The other option is better: stirring the stuff into soup. This has the downside of dramatically darkening even a tomato soup into an inky brown/green, but you don’t taste the powder as much other than a slight chalkiness.

Of course, the product assumes that eating one’s vegetables is a chore. With the thought of Thanksgiving’s savory Brussels sprouts and sweet, velvety roasted butternut squash still percolating in my memory, I would argue that forcing down chalky powder is a masochistic alternative.

Campbell’s V8 Soup

By: Campbell Soup Company

I Paid: $2.59 for a 16-ounce box of soup (prices may vary by region)

Taste: 4stars

Marketing: 4stars

A Campbell’s-V8 soup collaboration takes mass-marketed heat-and-eat food to a new level of virtue. Now, Campbell’s assures you, you can get a full daily serving of vegetables in your soup.
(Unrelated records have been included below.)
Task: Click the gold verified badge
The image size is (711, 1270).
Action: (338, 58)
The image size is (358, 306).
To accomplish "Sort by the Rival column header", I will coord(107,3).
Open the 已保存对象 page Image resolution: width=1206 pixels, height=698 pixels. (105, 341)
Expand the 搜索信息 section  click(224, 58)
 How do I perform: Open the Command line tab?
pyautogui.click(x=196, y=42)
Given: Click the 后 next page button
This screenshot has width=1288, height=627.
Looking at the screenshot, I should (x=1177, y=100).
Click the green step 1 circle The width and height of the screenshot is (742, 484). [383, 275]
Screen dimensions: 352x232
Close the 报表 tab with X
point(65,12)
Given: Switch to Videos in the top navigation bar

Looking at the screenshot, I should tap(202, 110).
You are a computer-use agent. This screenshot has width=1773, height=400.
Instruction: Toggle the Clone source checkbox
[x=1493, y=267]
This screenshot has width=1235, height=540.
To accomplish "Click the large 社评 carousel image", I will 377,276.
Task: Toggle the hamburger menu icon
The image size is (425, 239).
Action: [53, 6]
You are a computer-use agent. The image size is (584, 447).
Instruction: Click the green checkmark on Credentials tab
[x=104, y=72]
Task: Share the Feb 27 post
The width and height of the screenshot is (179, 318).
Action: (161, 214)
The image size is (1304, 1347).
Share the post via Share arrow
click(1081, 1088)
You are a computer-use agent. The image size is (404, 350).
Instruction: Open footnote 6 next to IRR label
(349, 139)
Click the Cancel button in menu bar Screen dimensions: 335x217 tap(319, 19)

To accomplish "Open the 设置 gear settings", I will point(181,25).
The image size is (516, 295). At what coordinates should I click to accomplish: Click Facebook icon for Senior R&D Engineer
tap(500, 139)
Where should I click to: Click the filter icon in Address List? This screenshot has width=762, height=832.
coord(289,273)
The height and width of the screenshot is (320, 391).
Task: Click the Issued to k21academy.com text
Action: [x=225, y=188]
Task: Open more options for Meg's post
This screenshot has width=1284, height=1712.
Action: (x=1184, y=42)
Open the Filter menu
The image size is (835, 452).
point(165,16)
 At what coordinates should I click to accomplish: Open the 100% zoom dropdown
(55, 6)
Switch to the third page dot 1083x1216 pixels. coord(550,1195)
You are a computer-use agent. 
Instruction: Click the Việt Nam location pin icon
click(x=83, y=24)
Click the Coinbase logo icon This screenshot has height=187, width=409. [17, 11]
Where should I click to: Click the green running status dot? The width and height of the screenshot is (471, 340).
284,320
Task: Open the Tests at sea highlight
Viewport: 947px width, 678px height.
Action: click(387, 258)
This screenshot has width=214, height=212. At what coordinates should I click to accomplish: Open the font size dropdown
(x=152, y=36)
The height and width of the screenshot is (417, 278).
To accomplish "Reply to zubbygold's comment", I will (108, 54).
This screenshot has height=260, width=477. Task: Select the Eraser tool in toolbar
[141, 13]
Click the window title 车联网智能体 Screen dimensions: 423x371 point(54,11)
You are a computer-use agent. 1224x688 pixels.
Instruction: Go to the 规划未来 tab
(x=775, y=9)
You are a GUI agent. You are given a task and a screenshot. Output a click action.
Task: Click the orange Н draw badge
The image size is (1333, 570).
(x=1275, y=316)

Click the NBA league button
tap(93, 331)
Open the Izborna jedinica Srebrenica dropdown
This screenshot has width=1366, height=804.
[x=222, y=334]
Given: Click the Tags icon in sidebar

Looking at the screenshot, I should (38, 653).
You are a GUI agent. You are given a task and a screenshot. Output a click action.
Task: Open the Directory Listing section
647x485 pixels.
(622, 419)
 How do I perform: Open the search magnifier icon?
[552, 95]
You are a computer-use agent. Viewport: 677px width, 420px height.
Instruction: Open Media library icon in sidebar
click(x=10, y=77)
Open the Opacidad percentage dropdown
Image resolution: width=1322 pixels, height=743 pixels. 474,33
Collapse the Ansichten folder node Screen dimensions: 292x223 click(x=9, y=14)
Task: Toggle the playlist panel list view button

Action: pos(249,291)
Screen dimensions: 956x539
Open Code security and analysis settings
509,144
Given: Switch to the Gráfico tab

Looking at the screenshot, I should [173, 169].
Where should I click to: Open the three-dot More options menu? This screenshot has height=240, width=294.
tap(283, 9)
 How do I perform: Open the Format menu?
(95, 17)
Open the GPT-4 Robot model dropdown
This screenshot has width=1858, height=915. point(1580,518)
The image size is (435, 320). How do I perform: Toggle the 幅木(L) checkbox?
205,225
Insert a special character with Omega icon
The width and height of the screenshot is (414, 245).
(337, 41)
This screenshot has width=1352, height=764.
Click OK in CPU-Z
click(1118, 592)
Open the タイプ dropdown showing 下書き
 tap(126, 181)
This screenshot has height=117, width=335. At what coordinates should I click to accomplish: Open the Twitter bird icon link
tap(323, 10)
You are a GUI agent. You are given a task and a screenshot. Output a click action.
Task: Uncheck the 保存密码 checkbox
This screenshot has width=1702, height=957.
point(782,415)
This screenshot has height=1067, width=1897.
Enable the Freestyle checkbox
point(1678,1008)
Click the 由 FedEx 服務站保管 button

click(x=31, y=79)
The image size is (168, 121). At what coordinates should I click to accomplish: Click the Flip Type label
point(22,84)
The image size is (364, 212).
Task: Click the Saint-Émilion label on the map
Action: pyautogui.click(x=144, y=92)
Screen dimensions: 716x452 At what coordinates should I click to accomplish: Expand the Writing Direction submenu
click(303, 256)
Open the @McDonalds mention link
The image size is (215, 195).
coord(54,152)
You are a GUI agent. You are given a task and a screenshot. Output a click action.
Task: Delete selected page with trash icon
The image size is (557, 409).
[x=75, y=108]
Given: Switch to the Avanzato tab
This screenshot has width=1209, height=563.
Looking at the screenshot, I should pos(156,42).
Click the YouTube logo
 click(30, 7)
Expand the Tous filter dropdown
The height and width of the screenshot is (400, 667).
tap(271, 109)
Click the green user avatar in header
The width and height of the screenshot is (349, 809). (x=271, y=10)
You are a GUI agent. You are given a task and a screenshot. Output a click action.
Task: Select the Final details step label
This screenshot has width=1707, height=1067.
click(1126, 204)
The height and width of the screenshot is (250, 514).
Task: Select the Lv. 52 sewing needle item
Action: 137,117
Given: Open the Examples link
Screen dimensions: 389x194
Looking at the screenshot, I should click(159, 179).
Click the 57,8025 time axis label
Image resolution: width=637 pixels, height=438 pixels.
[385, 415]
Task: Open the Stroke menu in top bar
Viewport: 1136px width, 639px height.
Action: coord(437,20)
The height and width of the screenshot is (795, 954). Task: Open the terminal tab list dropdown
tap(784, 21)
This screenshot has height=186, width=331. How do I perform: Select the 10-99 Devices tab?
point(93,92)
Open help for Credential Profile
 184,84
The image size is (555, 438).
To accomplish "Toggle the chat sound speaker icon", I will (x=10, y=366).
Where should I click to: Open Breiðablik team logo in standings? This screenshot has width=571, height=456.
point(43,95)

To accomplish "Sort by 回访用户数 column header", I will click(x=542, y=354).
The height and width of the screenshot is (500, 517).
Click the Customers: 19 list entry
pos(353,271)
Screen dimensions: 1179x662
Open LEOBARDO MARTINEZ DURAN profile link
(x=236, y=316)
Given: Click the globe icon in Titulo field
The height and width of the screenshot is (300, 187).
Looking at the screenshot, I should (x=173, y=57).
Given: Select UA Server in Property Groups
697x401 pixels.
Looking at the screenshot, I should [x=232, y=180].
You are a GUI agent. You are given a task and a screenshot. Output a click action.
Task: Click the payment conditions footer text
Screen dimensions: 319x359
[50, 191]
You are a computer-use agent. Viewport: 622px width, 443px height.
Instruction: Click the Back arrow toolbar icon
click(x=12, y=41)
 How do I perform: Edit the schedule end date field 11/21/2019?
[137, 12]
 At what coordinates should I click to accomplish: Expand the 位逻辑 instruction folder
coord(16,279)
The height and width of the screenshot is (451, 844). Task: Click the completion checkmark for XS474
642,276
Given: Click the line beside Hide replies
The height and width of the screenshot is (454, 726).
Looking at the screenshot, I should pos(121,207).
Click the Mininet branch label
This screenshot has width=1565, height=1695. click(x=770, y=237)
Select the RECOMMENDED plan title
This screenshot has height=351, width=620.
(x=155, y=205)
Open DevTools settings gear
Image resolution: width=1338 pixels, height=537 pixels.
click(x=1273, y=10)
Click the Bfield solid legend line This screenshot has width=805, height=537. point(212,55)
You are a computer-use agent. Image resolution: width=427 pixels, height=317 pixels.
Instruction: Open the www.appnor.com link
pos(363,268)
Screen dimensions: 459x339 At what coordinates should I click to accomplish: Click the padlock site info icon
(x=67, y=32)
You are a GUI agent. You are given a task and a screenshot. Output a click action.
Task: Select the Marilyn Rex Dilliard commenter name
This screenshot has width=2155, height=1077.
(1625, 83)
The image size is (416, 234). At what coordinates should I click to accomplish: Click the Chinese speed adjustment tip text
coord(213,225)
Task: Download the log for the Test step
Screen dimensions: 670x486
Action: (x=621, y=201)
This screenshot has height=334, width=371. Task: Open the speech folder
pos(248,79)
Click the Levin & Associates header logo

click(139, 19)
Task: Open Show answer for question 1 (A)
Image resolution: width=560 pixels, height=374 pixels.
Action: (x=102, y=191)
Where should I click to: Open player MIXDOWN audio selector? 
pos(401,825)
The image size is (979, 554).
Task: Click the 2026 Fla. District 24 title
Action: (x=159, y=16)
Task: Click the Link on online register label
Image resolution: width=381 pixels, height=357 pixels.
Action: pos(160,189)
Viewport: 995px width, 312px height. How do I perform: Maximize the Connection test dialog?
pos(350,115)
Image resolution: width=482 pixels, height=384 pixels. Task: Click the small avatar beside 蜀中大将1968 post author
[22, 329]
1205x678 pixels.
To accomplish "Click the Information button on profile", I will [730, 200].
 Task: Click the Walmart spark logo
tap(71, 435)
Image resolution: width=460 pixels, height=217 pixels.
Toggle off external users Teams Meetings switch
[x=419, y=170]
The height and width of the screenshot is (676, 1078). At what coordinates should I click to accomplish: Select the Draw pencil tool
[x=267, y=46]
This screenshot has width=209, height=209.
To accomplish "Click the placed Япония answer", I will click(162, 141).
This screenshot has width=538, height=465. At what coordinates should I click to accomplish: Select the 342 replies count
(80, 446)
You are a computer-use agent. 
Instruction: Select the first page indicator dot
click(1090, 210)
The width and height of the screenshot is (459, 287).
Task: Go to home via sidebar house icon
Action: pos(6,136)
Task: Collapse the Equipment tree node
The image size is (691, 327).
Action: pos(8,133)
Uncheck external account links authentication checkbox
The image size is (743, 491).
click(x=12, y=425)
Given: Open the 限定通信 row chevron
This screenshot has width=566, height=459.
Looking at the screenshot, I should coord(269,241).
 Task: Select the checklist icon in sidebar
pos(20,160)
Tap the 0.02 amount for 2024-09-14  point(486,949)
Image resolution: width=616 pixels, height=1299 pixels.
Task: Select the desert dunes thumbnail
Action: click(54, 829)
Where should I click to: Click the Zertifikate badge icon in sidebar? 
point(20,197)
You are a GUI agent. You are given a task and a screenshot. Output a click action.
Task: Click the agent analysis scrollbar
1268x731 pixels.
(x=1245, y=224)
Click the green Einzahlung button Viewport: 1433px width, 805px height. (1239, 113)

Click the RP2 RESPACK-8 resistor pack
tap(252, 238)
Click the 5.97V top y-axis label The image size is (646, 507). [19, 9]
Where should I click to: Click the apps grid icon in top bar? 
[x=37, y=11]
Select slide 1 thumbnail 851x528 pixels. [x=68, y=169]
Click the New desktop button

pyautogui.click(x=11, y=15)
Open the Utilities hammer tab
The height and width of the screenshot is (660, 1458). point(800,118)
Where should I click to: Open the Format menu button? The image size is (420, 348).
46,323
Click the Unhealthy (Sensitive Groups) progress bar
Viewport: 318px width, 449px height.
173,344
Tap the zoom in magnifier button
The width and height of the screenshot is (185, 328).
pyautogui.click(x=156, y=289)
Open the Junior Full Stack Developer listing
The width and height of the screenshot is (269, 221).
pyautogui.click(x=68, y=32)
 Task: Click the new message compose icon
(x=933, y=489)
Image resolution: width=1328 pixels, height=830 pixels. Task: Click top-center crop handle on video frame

The flavors are a little muted but generally pleasant. Southwestern Corn is reminiscent of a mild Indian curry as opposed to a soup per se; there’s kind of a blank-canvas thing going on that begs for a protein or rice or beans or something more substantial than corn. A bit of roasted pepper flavor helps make for a balanced taste, however.

Golden Butternut Squash is also lacking, this time in the flavor department; American palates spoiled by brown sugar–aided autumnal side dishes can’t help but want a little more sweetness or cream with their squash dishes. The Sweet Red Pepper variety is a little more joyful, offering a nice interplay between tangy tomato and mellow pepper flavors, with a touch of smoke.

While not the most ravishing soup you’ll ever eat, Campbell’s V8 has done an admirable job of making “stern ’n’ healthy” look sexy. Or at least, you know, cute.